#### [Instructions for the task]
Arrange the stretch from the start of the records through the line containing "Looking at the" as a JSON list of strings, one string per line, omitting blank lines and leaving the pictures out.
⁂
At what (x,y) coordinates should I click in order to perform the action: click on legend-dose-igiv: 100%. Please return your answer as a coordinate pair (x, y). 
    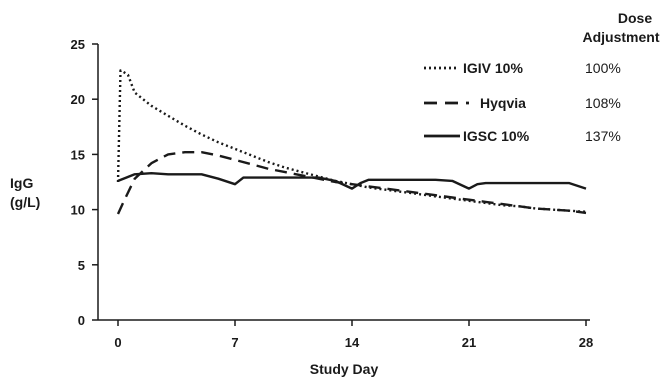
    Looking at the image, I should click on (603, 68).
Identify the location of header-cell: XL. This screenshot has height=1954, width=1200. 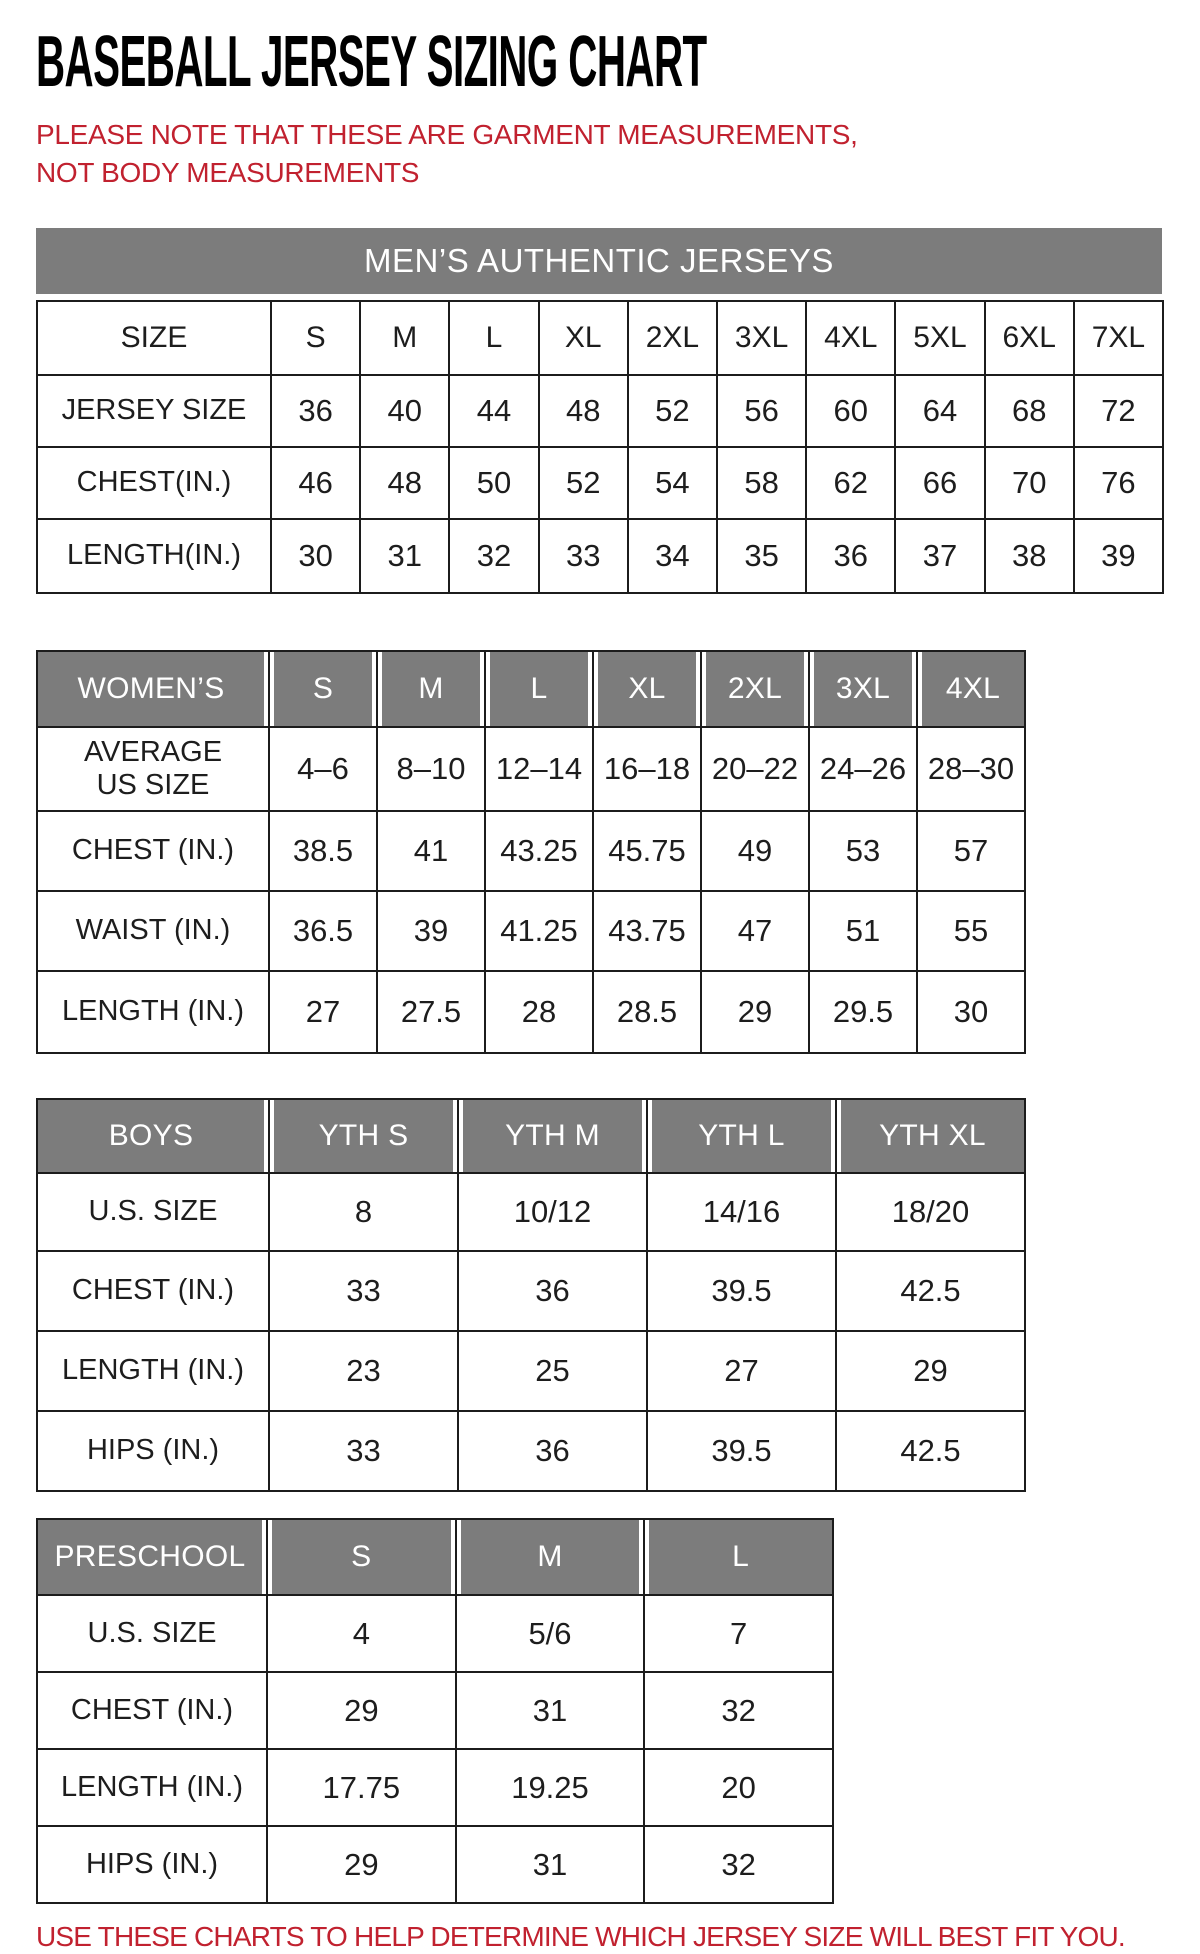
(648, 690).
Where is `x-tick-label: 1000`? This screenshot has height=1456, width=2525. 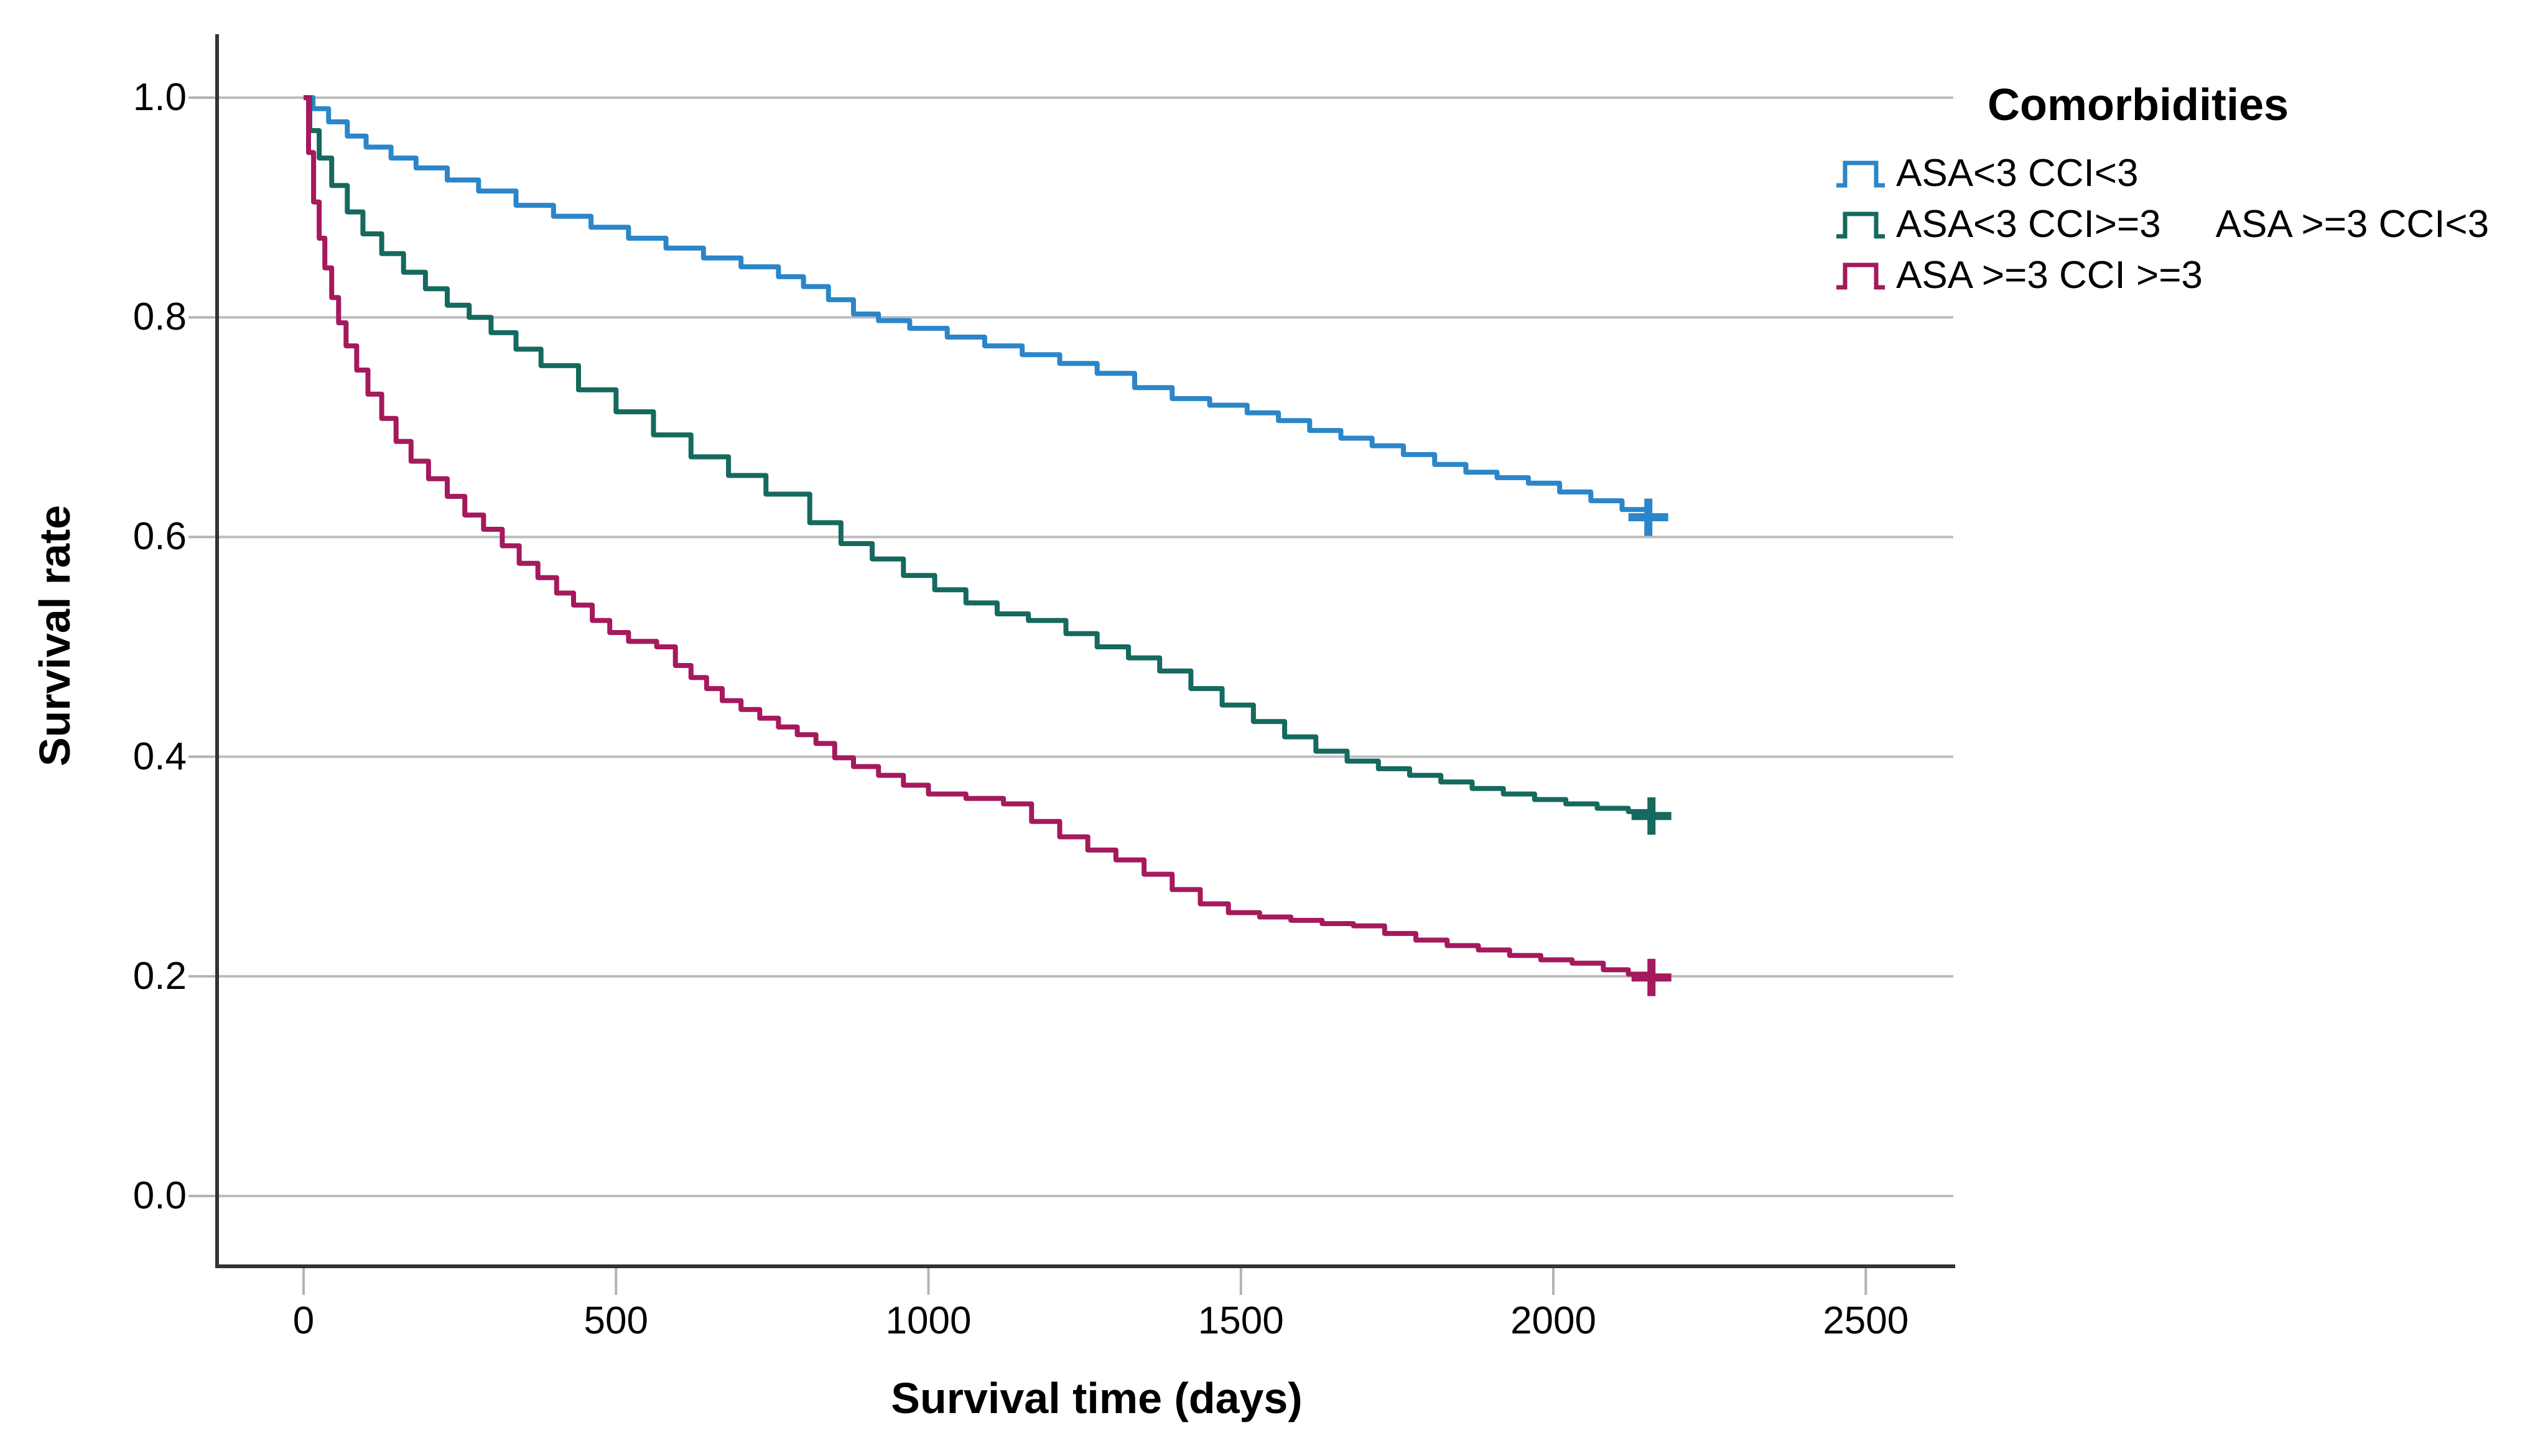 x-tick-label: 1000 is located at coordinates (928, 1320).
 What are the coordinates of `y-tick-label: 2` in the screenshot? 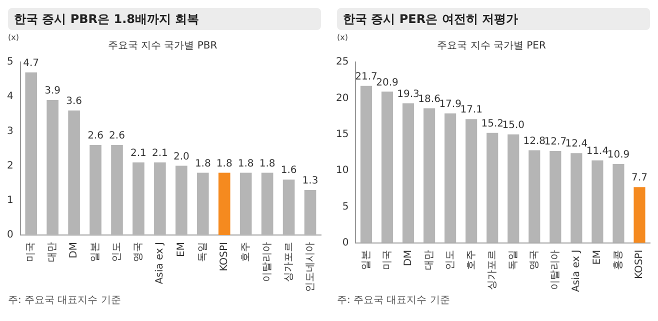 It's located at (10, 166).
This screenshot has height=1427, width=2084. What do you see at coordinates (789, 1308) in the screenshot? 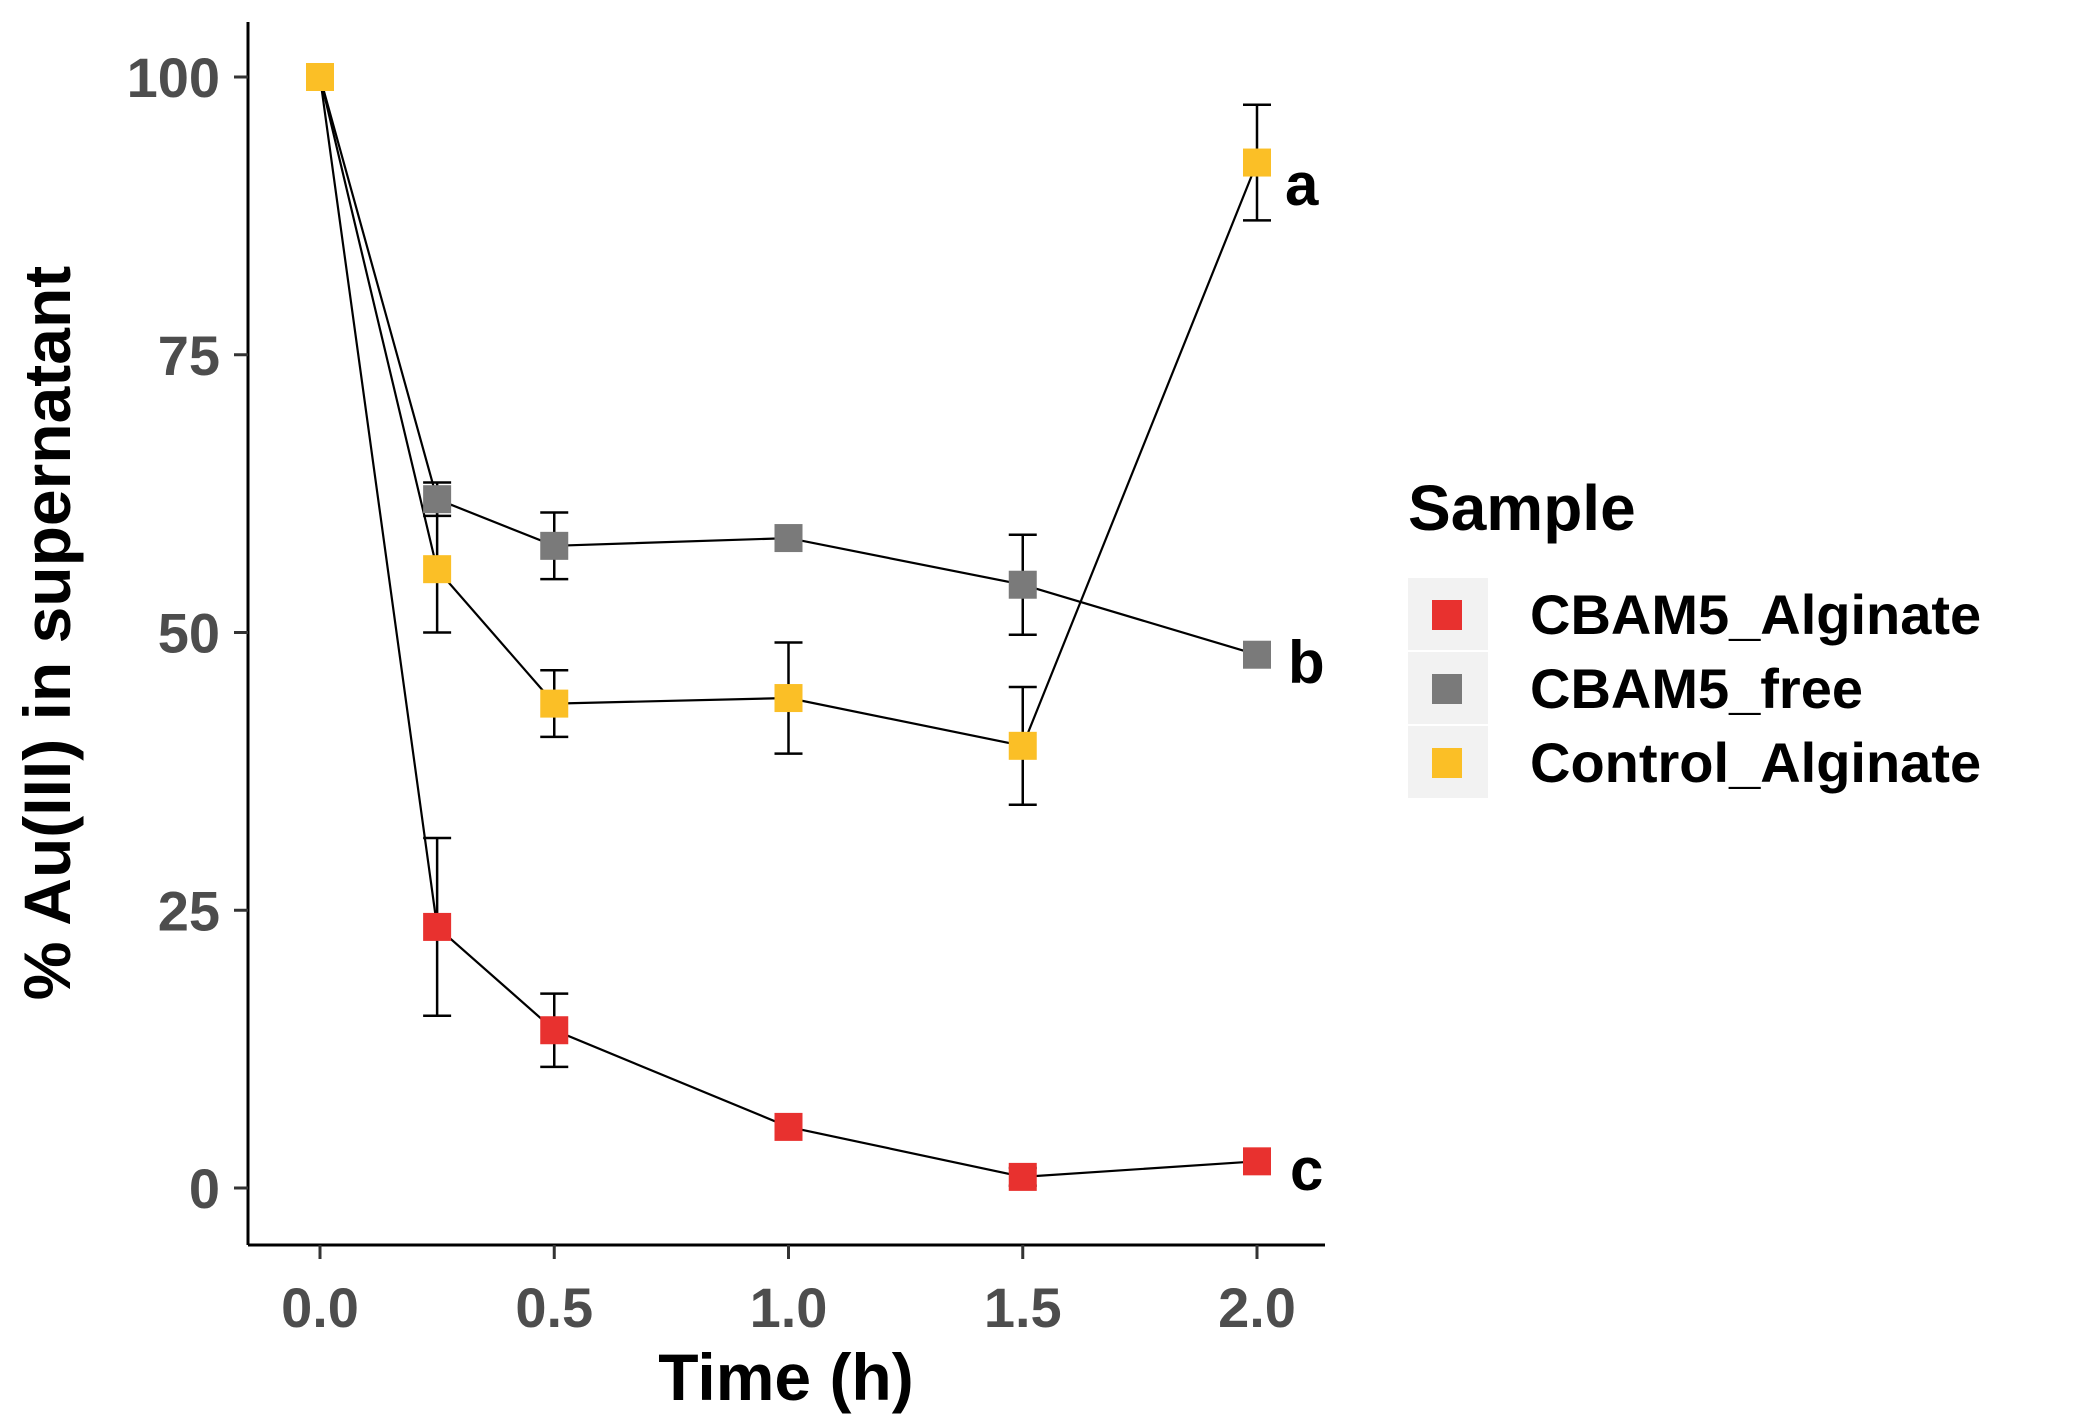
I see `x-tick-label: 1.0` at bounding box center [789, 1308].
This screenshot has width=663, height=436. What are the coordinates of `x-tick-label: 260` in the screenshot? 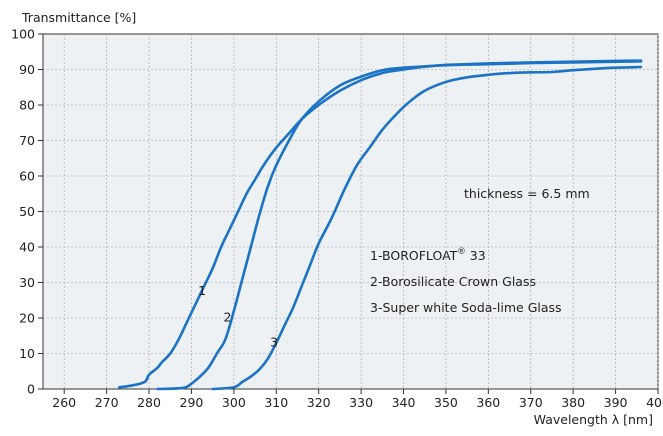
⁂
#### [Answer section]
[
  "At what (x,y) coordinates should I click in order to perform the action: click on legend-dose-igiv: 100%. Please return your answer as a coordinate pair (x, y). ",
  "    Looking at the image, I should click on (603, 68)."
]